▶ _THE PROBLEM_
Give back exactly the lines that start at the one containing "Task: Save the recipe with the floppy icon" and run to the end of the material, leaving out the pictures.

▶ _ENTRIES SHOWN_
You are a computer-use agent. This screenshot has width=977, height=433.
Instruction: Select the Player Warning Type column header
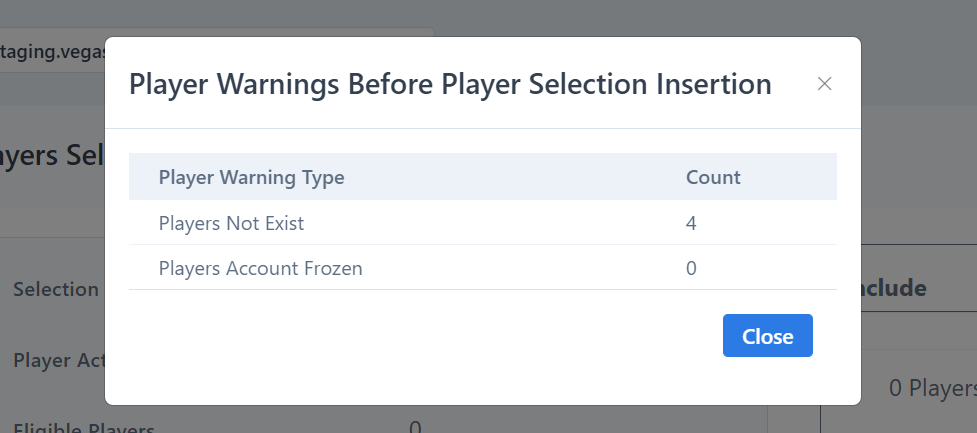click(x=251, y=177)
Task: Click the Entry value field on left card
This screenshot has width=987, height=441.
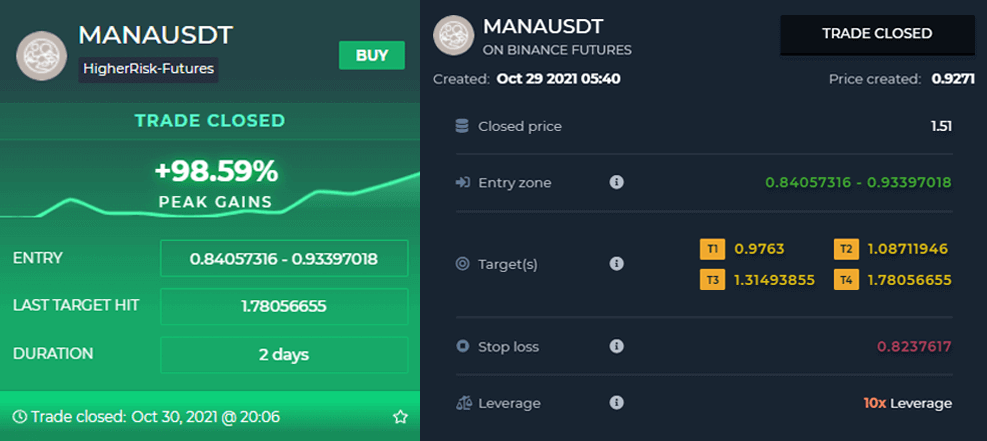Action: pyautogui.click(x=284, y=258)
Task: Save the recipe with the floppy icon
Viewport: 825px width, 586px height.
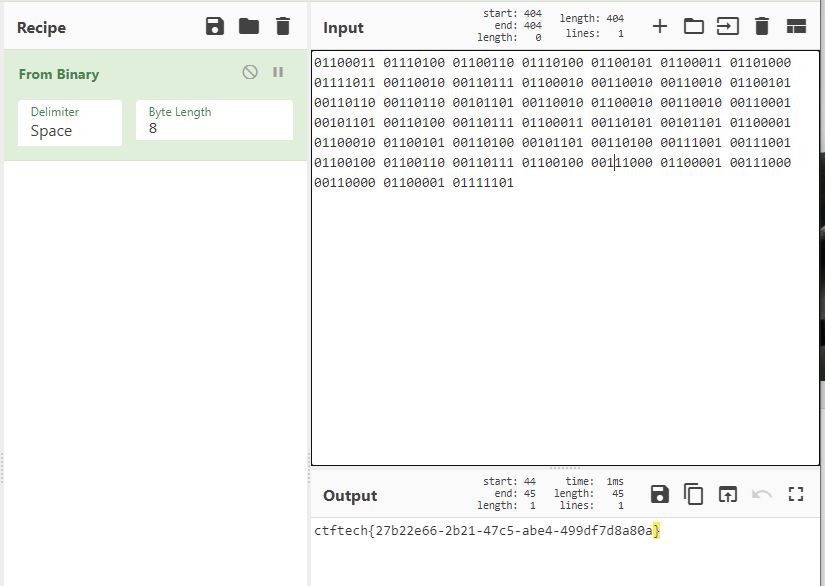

▶ _YOUR SOLUTION_
Task: Save the recipe with the floppy icon
Viewport: 825px width, 586px height.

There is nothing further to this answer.